Pause. “Is ‘helmet' a verb?” he said.

On and on it went, the afternoon shadows spreading across the kitchen tiles. Pencil tip bouncing on the vinyl tabletop. Gradually, I became aware of a kind of hum in the room. Where was it coming from? From him? But what was it? My eyes settled on him. It was a kind of boredom, yes, but a rarefied kind, an exquisite, almost cellular conviction of the irrelevance of the task at hand. And for some odd reason, for those few seconds, I was experiencing it as if it were occurring
in my own body
.

Oh, I thought, so this is how he's going through his school day. Against
this
, you cannot win. And suddenly— it was as unmistakable as the sound of a breaking window— I understood that we had lost the school battle.

I also knew in that same instant—knew it in my blood— that I was going to lose him over this stuff, that one of these days he was going to stand up across the table and say, “Where are my notes? I'll tell you where my notes are. I shoved them up my ass. And if you don't lay the fuck off me, I'm going to shove them up yours.” And then he'd be gone, slam, and that'd be that.

“Jesse,” I said softly.
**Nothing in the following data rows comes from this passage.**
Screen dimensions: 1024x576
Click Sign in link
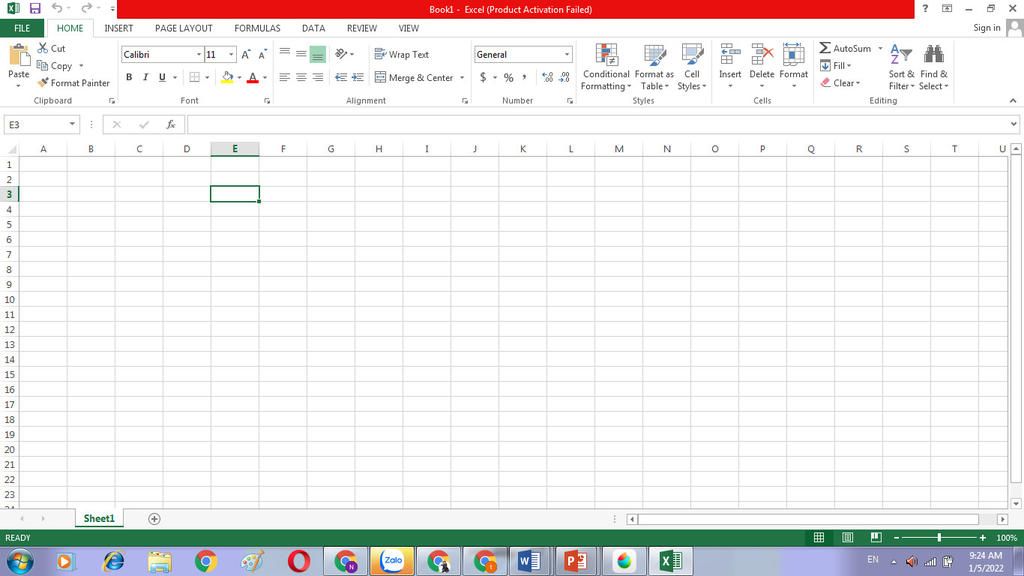click(986, 28)

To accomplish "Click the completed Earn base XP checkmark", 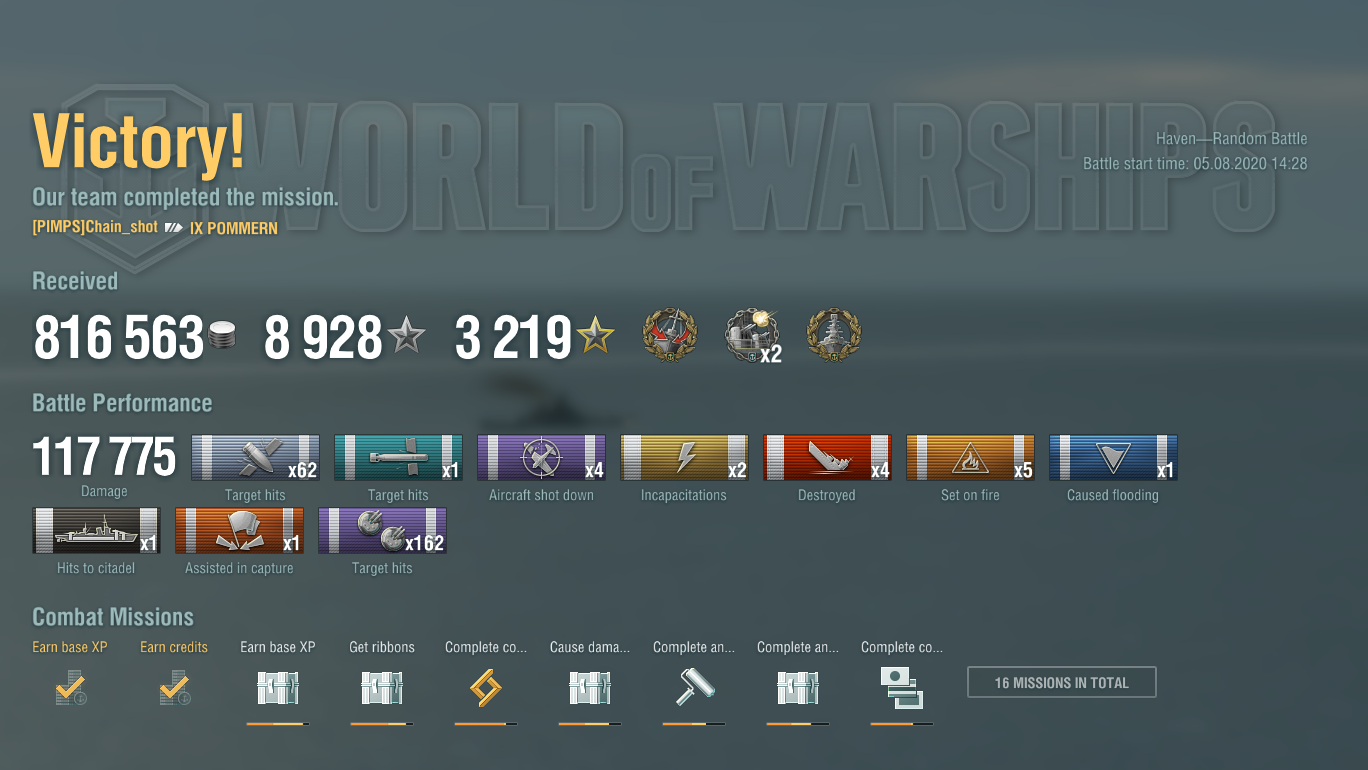I will [70, 688].
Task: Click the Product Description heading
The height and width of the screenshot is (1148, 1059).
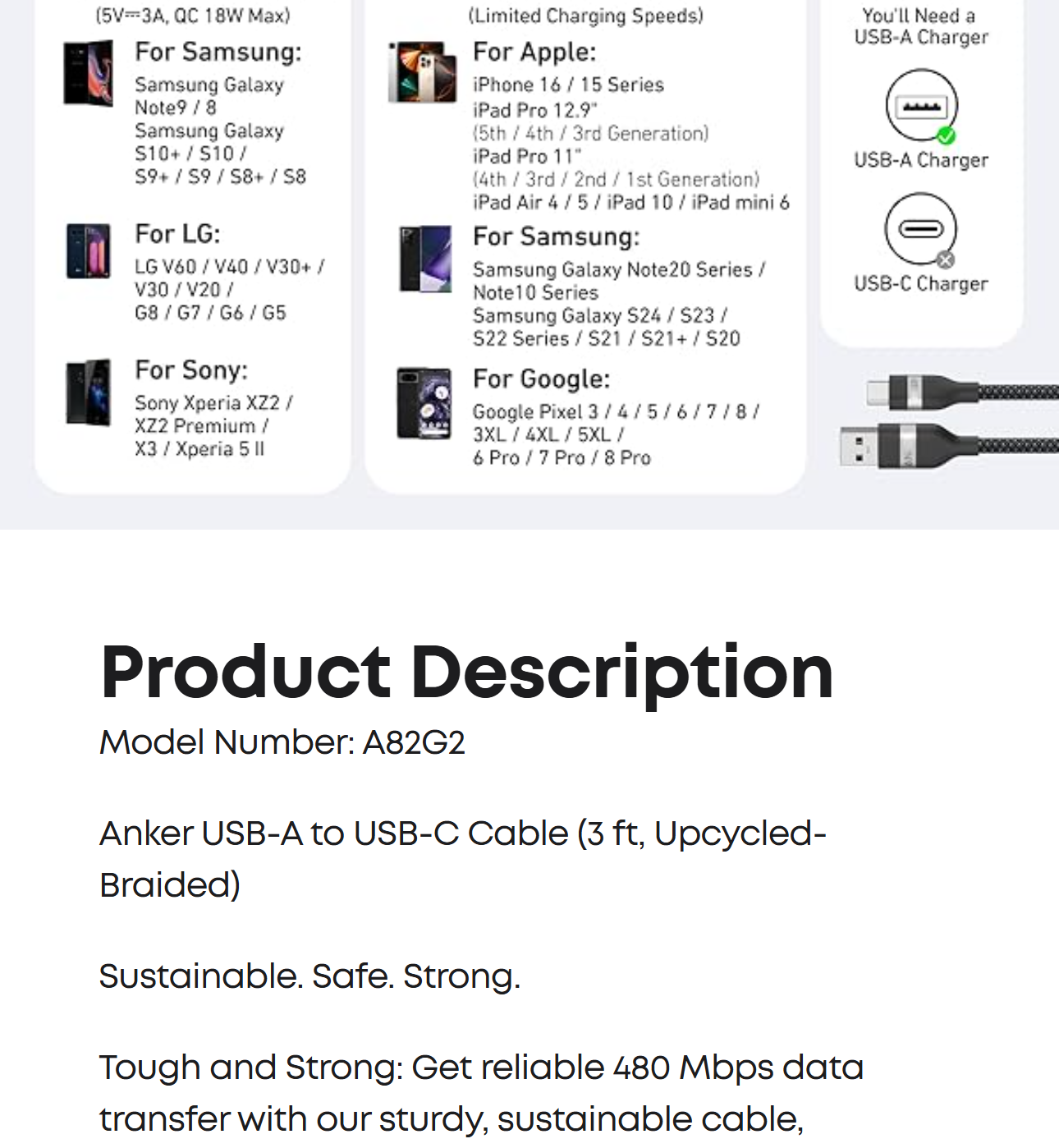Action: point(466,673)
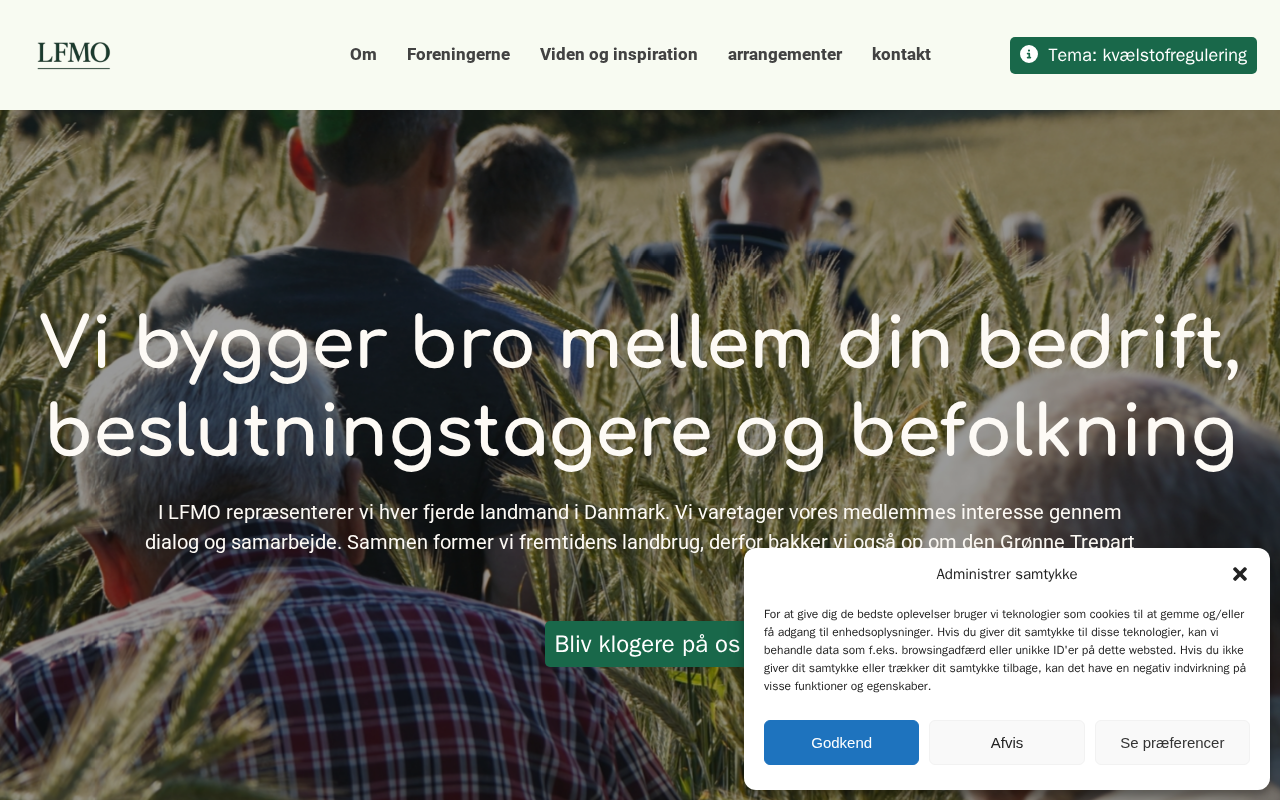The height and width of the screenshot is (800, 1280).
Task: Open Viden og inspiration menu
Action: [619, 54]
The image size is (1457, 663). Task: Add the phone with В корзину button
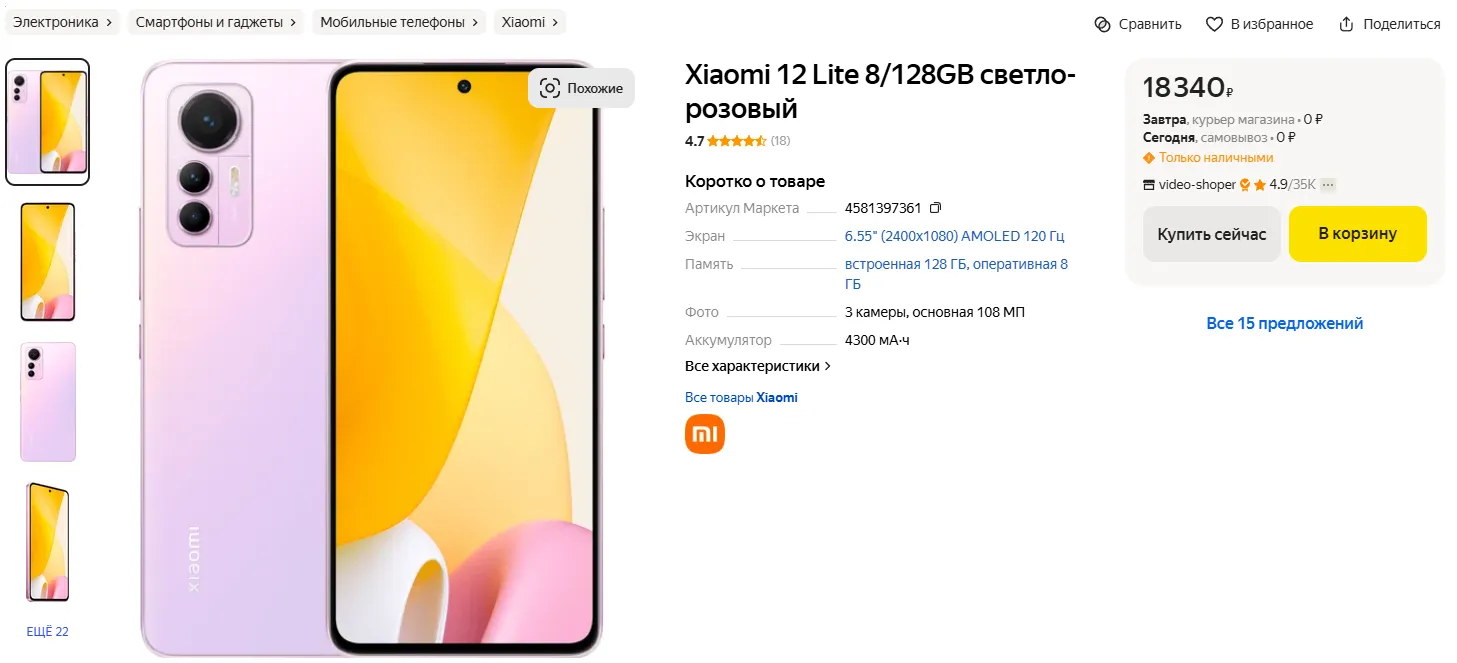click(1358, 234)
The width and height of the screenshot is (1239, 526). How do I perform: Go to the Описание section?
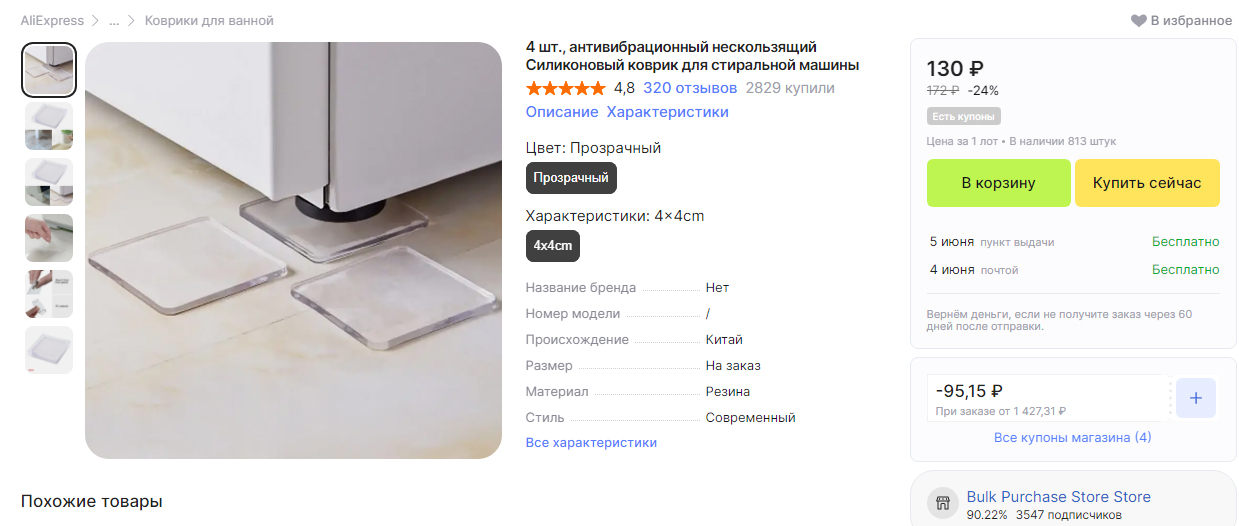pyautogui.click(x=562, y=112)
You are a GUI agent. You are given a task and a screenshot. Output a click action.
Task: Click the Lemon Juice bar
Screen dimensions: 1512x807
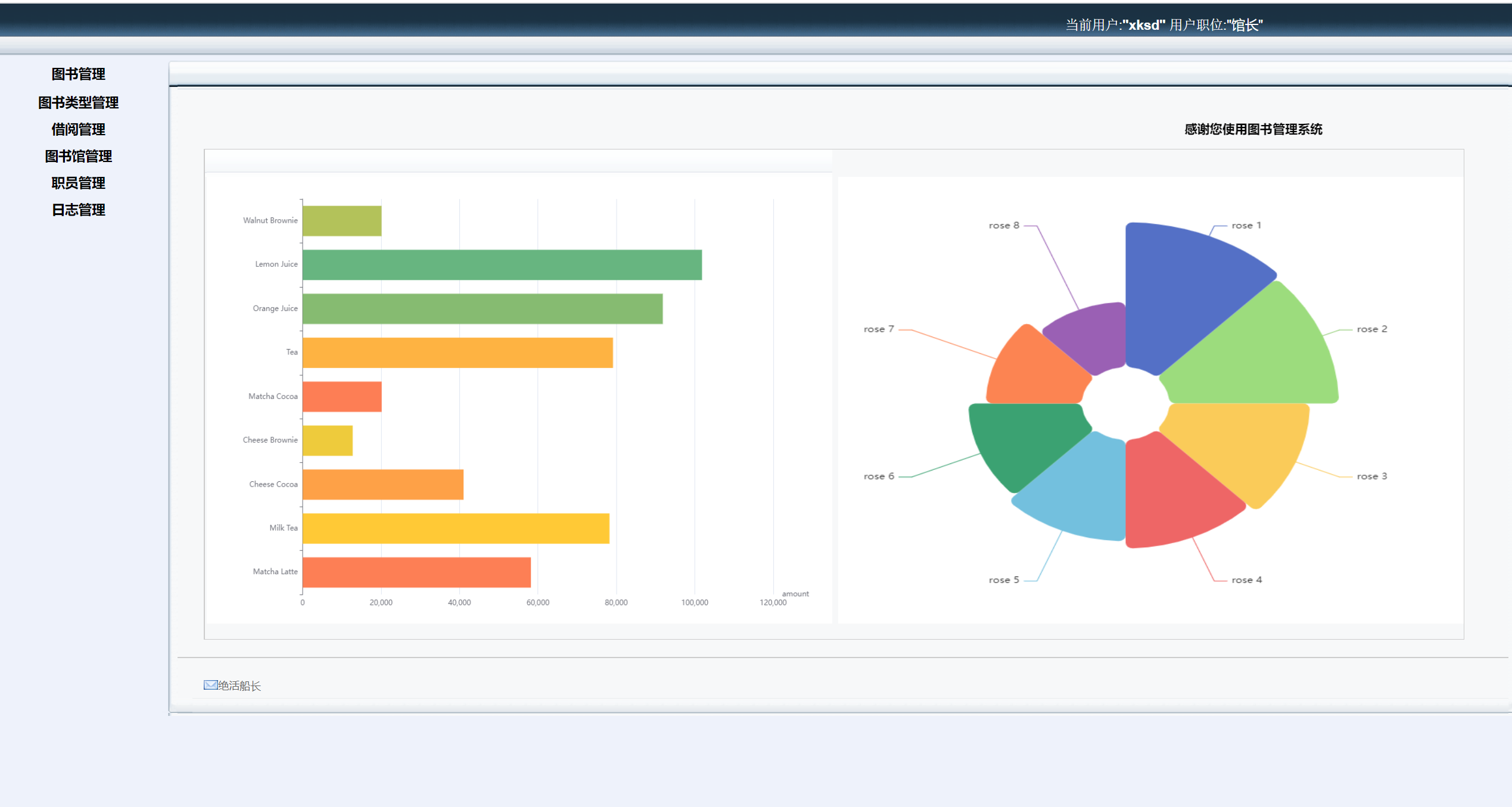click(x=502, y=264)
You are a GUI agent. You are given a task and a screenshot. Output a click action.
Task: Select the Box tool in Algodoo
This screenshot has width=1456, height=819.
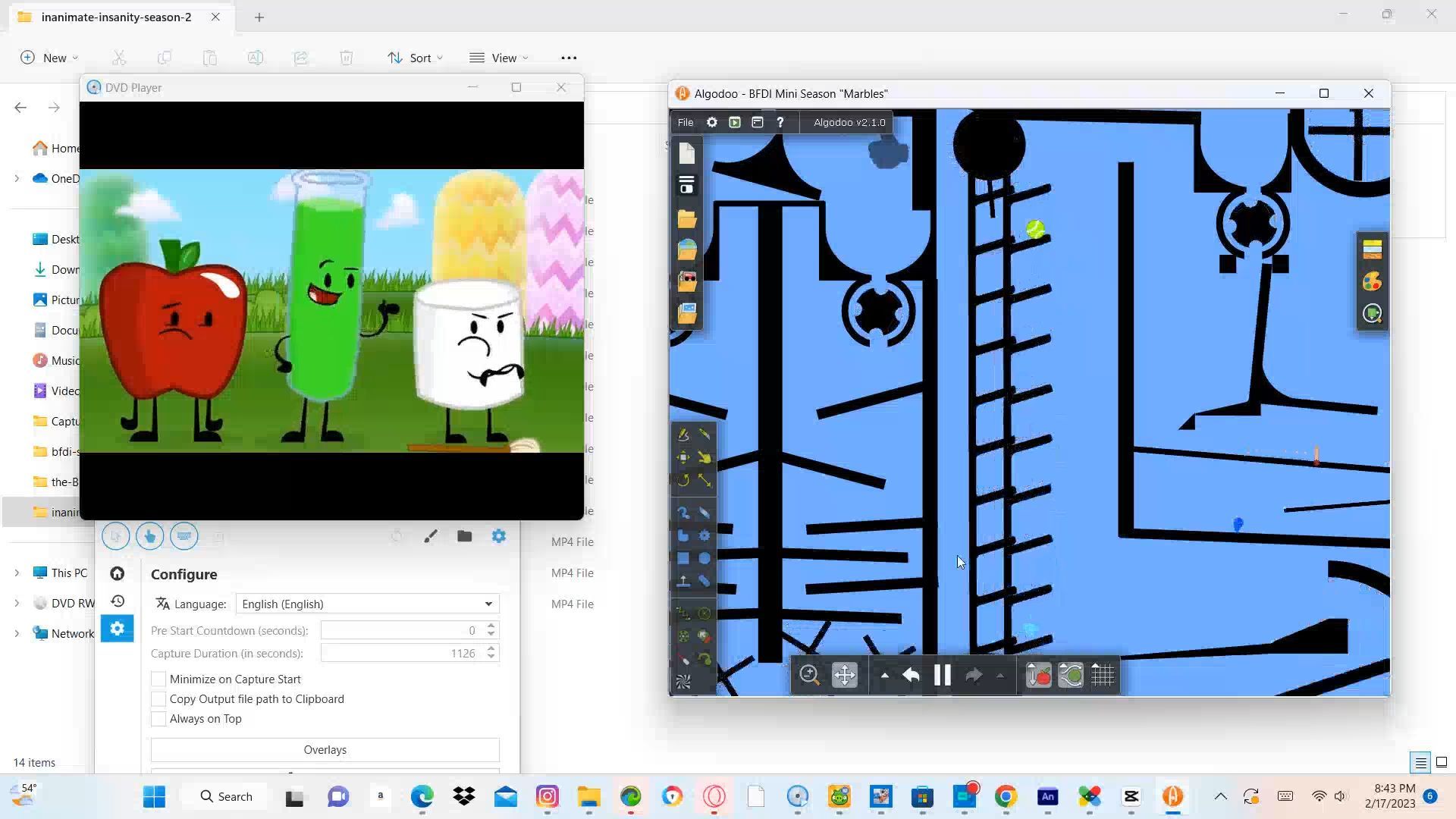coord(683,559)
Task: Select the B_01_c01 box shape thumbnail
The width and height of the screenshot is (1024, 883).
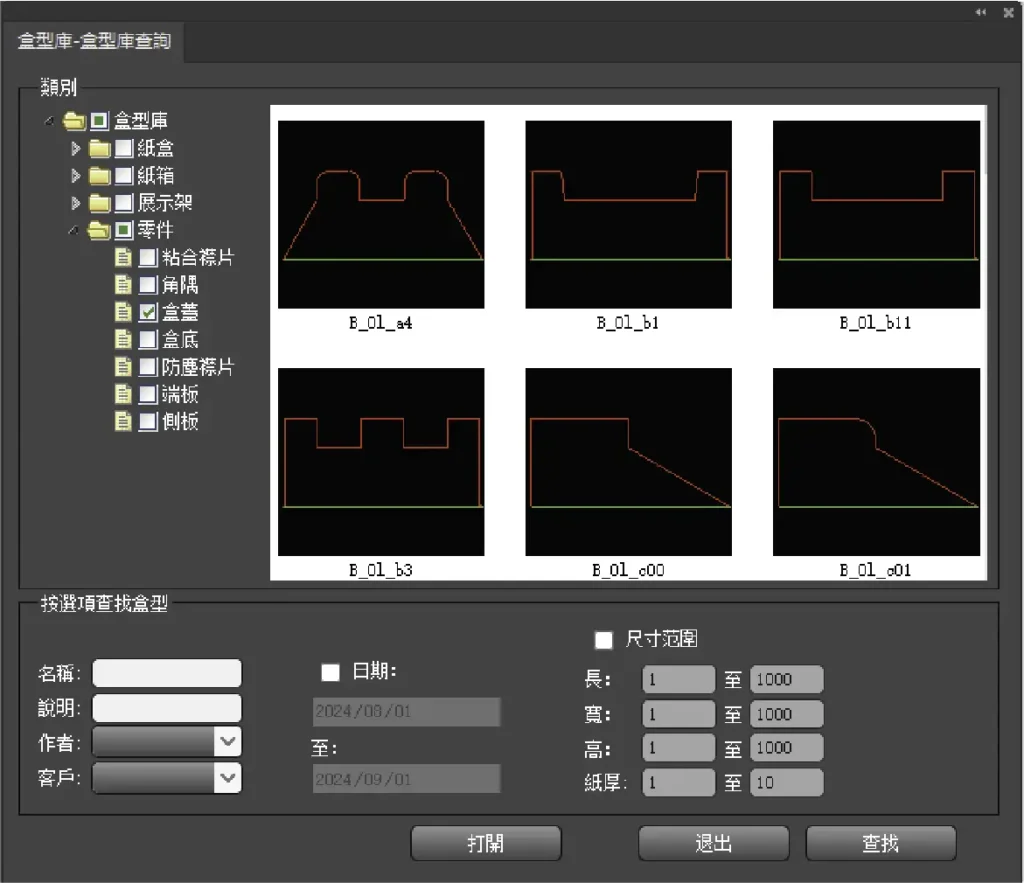Action: click(875, 461)
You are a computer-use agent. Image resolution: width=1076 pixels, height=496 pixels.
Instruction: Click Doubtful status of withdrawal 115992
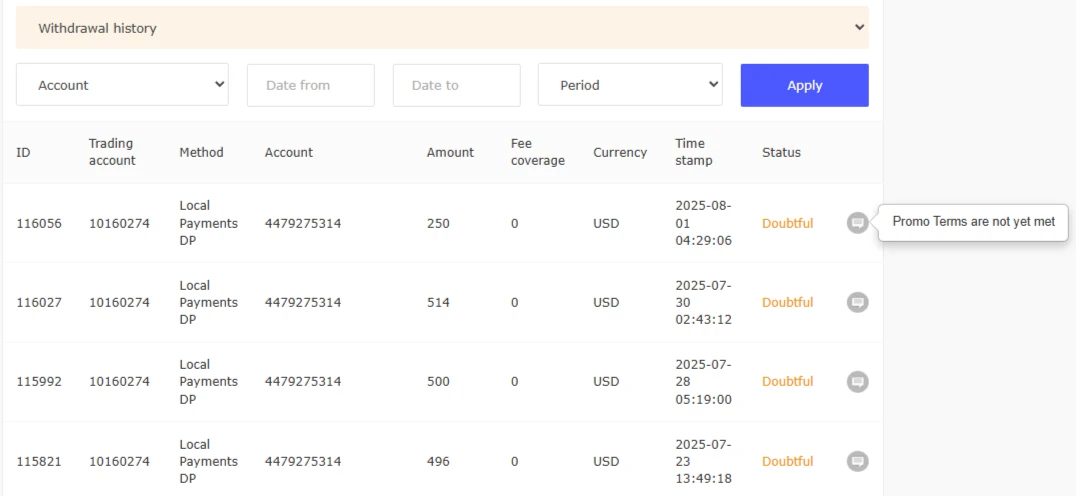click(787, 381)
He knew I was watching him and it made him anxious, as if he was on the verge of getting in trouble (again), and this activity, this flipping through the textbook, back and forth, back and forth, was a way of diverting it.

“Jesse, put down your pen. Stop for a second, please.”

“What?” he said. He's so pale, I thought. Those cigarettes are leaching the life out of him.

I said, “I want you to do me a favour. I want you to think about whether or not you want to go to school.”